Bu hafta ne yazayım diye düşünürken, aklıma neler takılıyor neler…
Rüzgârın akış durumuna göre yön değiştiren, rüzgârgülü gibi fırfır dönerken itibar kaybını önemsemeyen ve her dönüşten sonra özür dileyen medya asalaklarımızı mı yazayım. Yoksa haberciliği, ticari ve siyasi beklentileri doğrultusunda muhit ve çevre sağlamak için kullanarak elde ettikleri çevreyi, paraya dönüştürmek için kullananları mı? Yoksa bu asalaklara maddi olanak sağlayarak, olası yanlışlarını görmemeleri veya onları devamlı pohpohlamaları için taviz veren işveren vekillerini mi? Siyasi liderlerle görünebilmek için bin bir takla atan zavallıları mı?
Aslında, yukarıda belirttiğim her konuyu uzun uzun yorumlayabilirim. Bu kişilerin, sıklıkla rastlanan tiplemeler olduklarından pek de yadırganacaklarını sanmıyorum. Toplum bu tiplemelere öyle alışmış ki, artık neyin doğru neyin yanlış olduğunu bile anlayamaz halde.

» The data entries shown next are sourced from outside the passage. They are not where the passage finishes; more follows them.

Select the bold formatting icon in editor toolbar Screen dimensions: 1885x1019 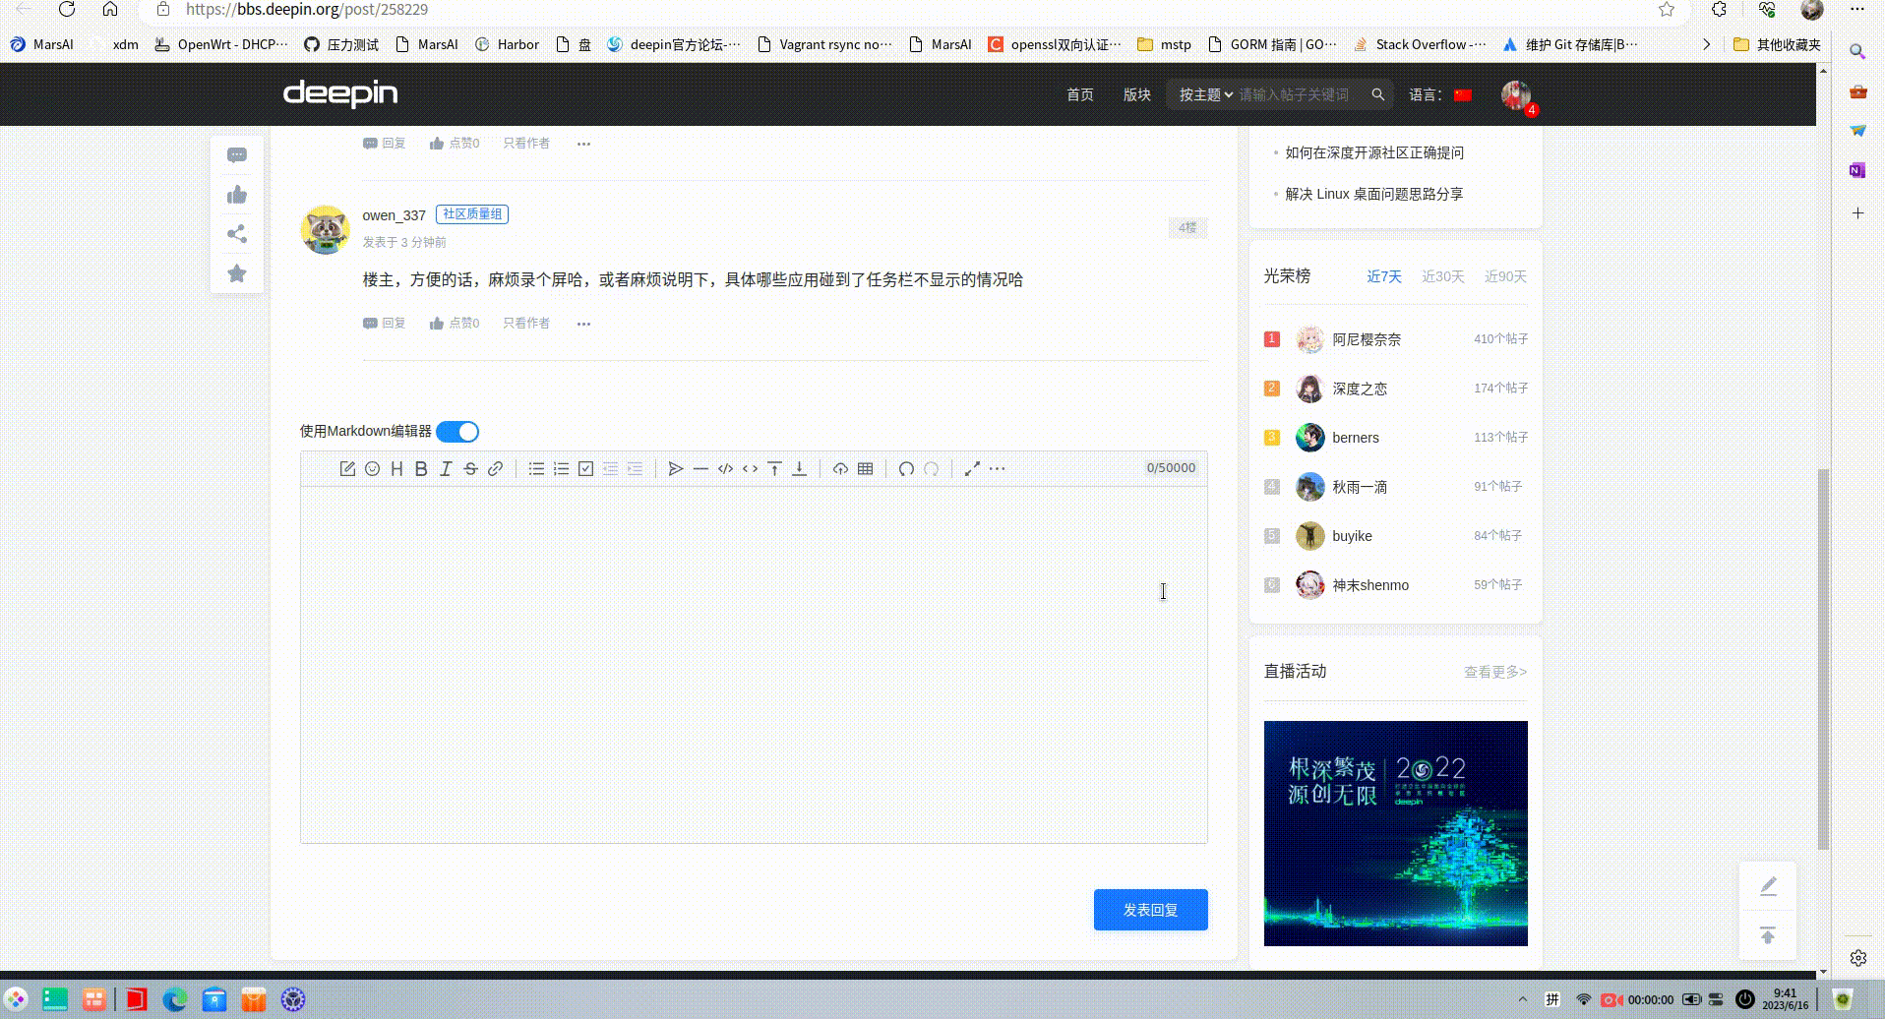click(421, 468)
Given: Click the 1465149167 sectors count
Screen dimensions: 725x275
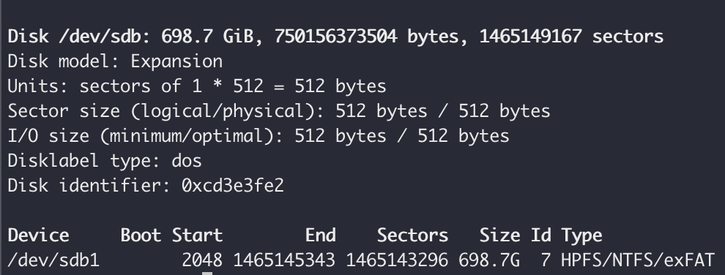Looking at the screenshot, I should click(570, 37).
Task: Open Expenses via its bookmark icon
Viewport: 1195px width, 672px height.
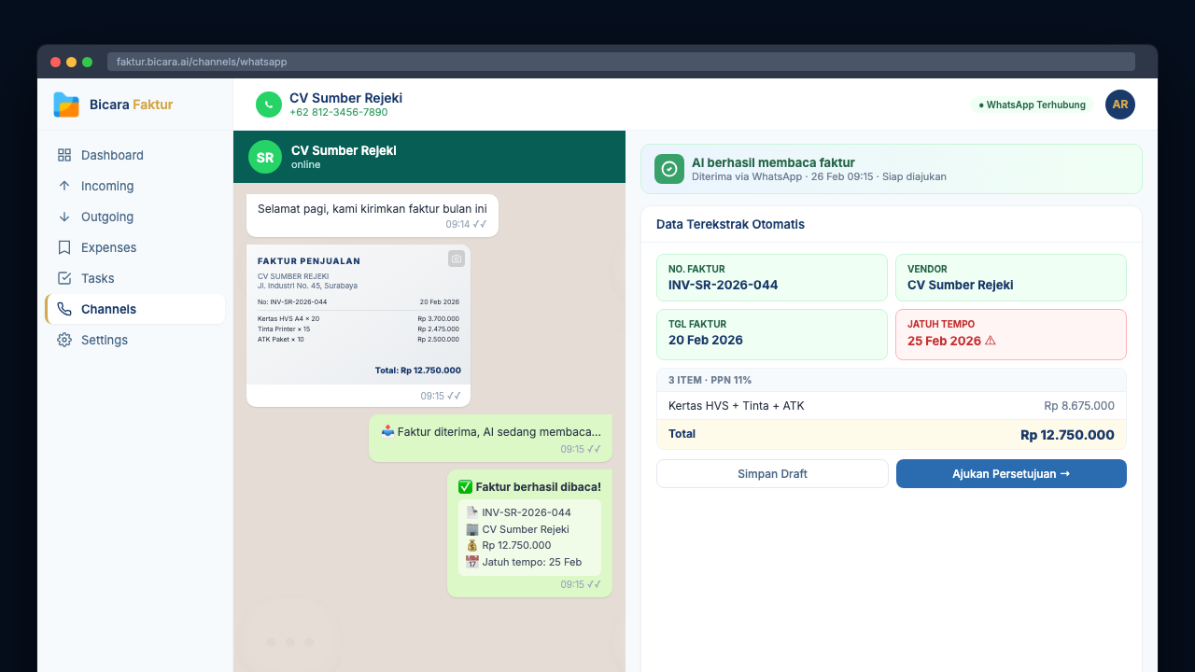Action: point(64,247)
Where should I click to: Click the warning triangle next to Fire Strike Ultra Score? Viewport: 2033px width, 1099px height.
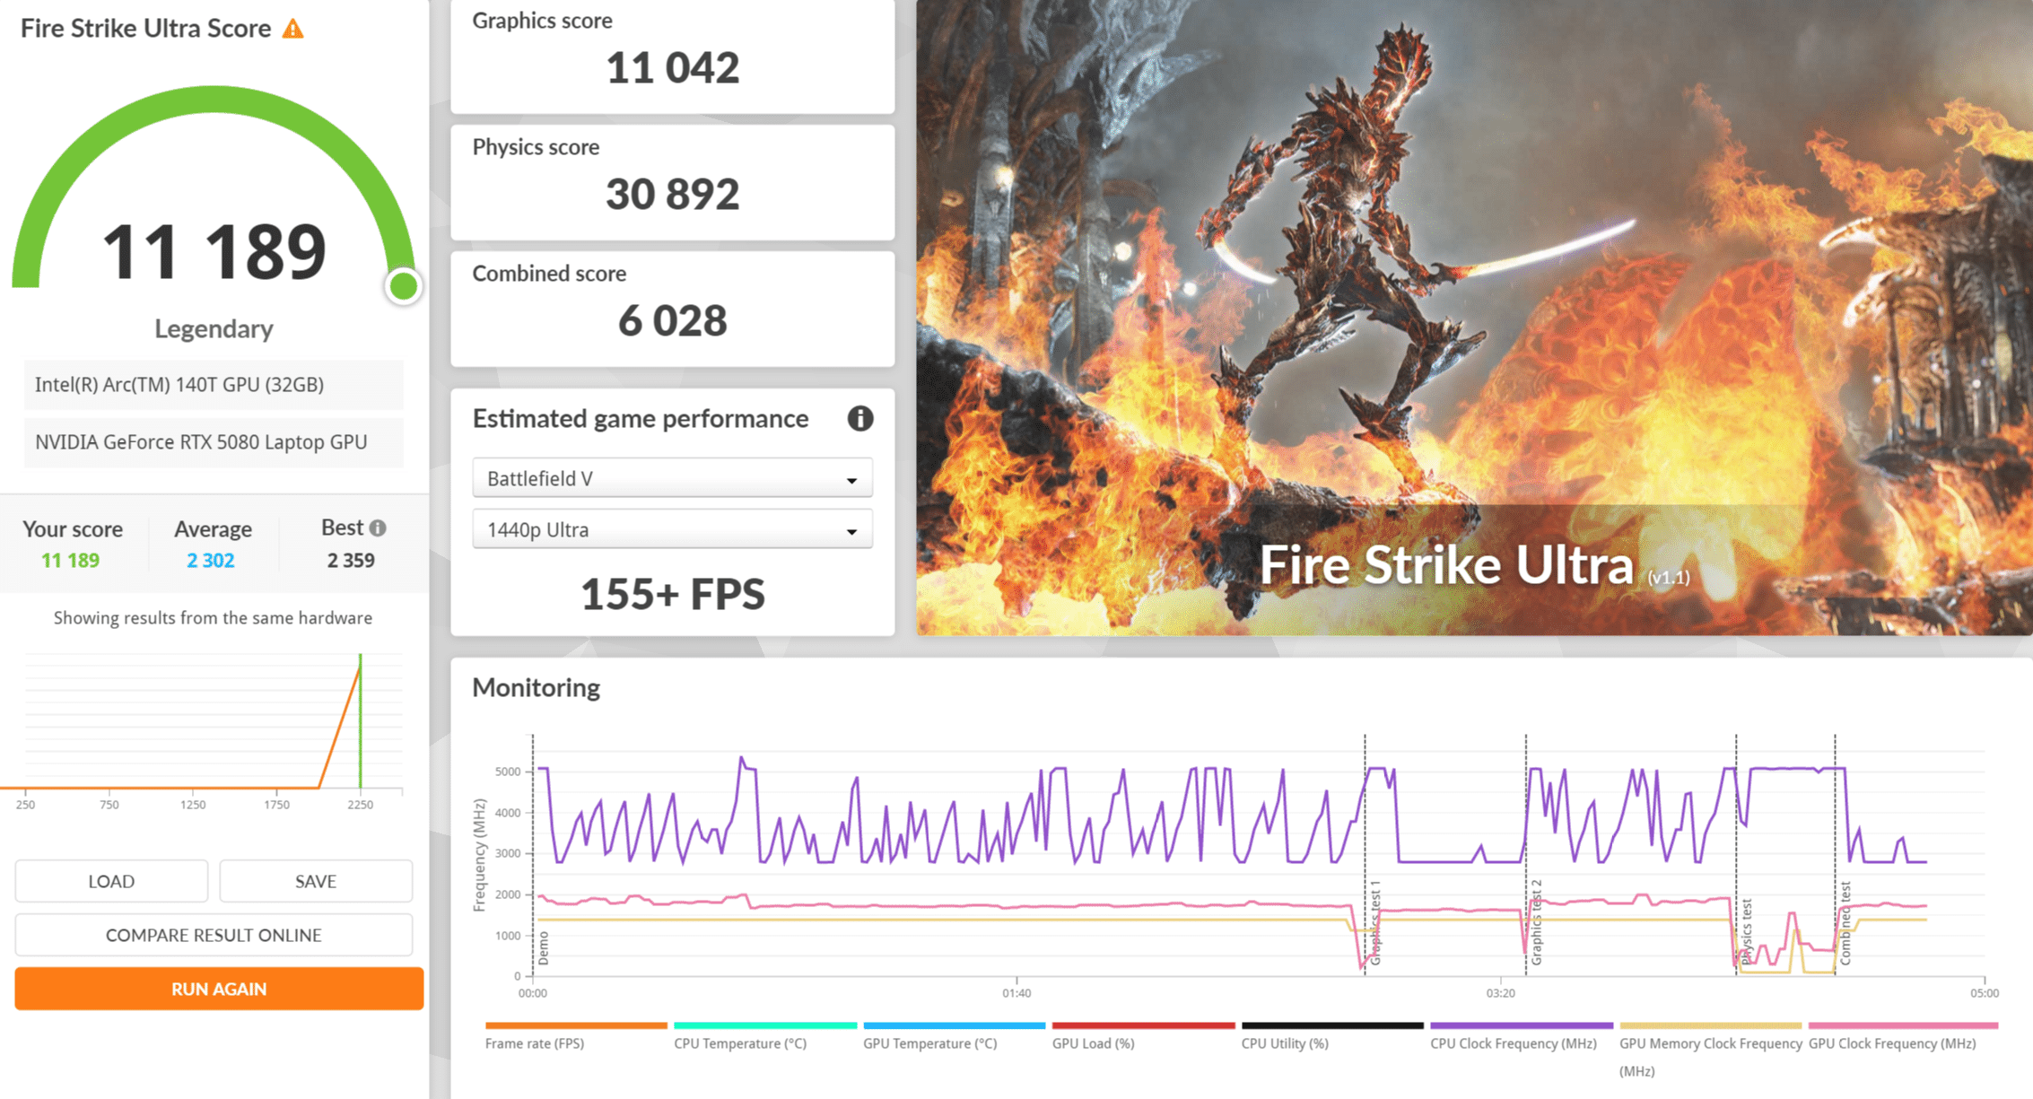click(x=292, y=29)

En iyisi ben yine çalışanların sorunlarını ve hak/hukuk tanımadan, “ben ne dersem o olacak” tarzında davranan, işveren vekili olduğunu unutup, sendikacılığa soyunanları yazayım diyeceğim ama o konuları da fazlasıyla yazdım.

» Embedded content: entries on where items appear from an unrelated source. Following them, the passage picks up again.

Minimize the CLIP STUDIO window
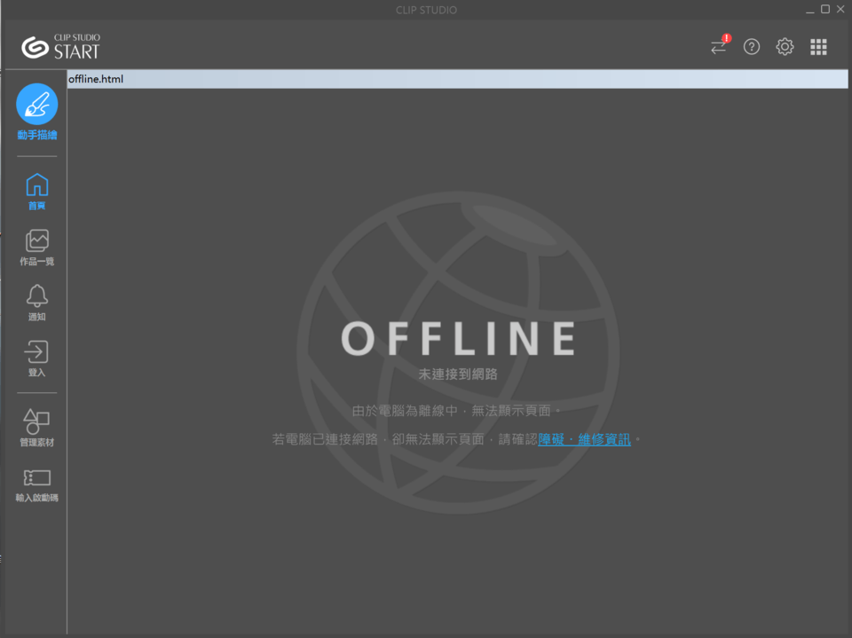852x638 pixels. pyautogui.click(x=810, y=9)
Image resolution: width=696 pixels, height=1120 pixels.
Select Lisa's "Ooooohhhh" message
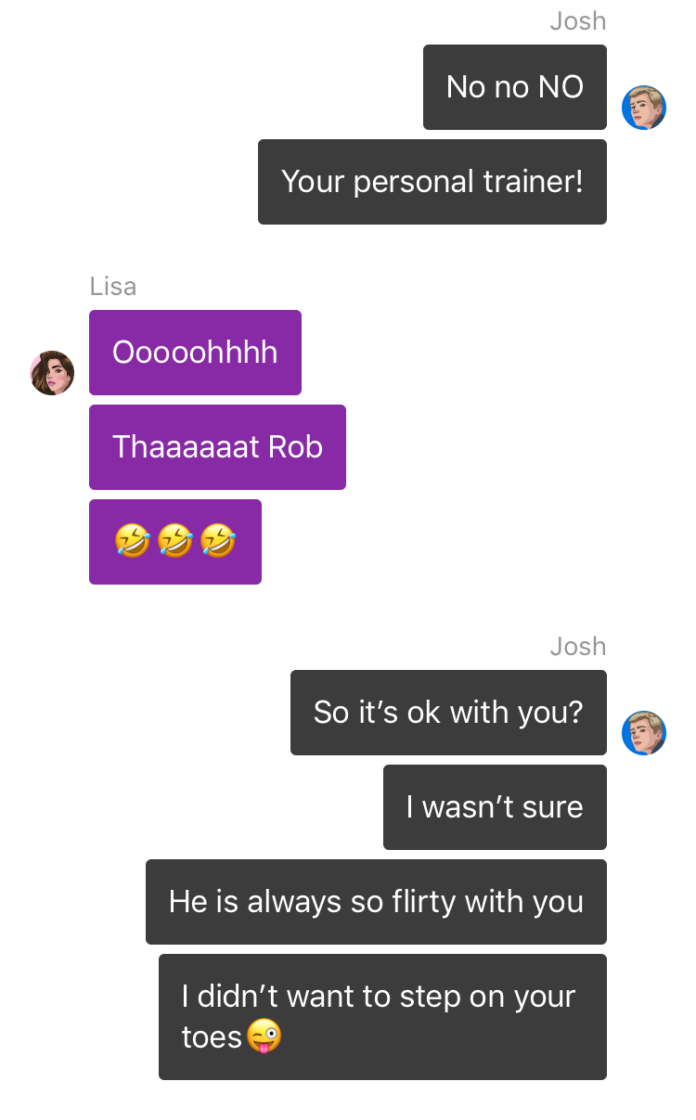coord(195,353)
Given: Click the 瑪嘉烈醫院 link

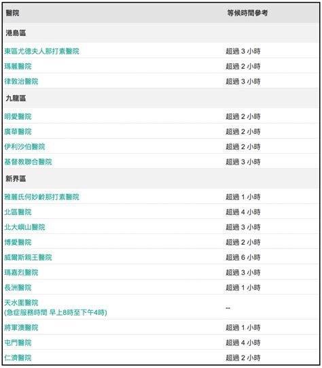Looking at the screenshot, I should (x=21, y=273).
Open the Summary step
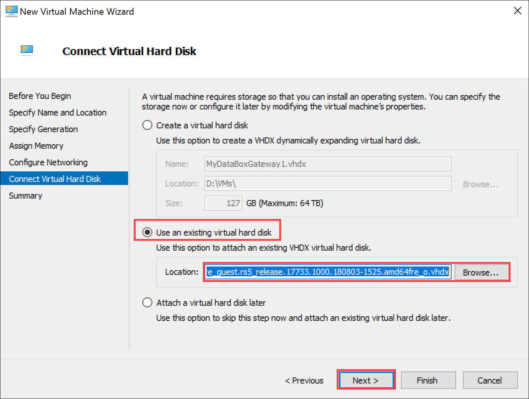This screenshot has height=399, width=529. pos(25,196)
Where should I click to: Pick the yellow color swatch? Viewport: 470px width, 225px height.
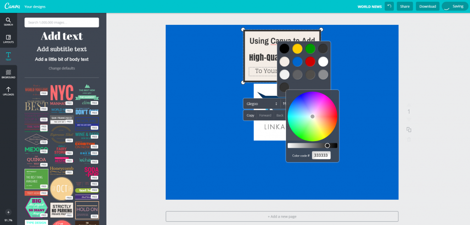pyautogui.click(x=297, y=48)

Tamam buldum! Ben en iyisi, fısıltı gazetesi aracılığı ile toplumu kandırmaya yönelenleri yazayım.
İnsanlara yanlış bilgi verip kendi tarafına çekmeye çalışmanın, tosuncuğun başrolünü oynadığı Çiftlik Bank komedisinden bir farkı olduğunu sanmıyorum. Çünkü her iki olayda da, de yalan, dolan var.
Bu olaylardan benim çıkardığım netice, insanların çok kolay kandırılabileceği ve yine aynı insanların fısıltı gazetesi ile ulaşan bilgilere inanacak kadar saflığı…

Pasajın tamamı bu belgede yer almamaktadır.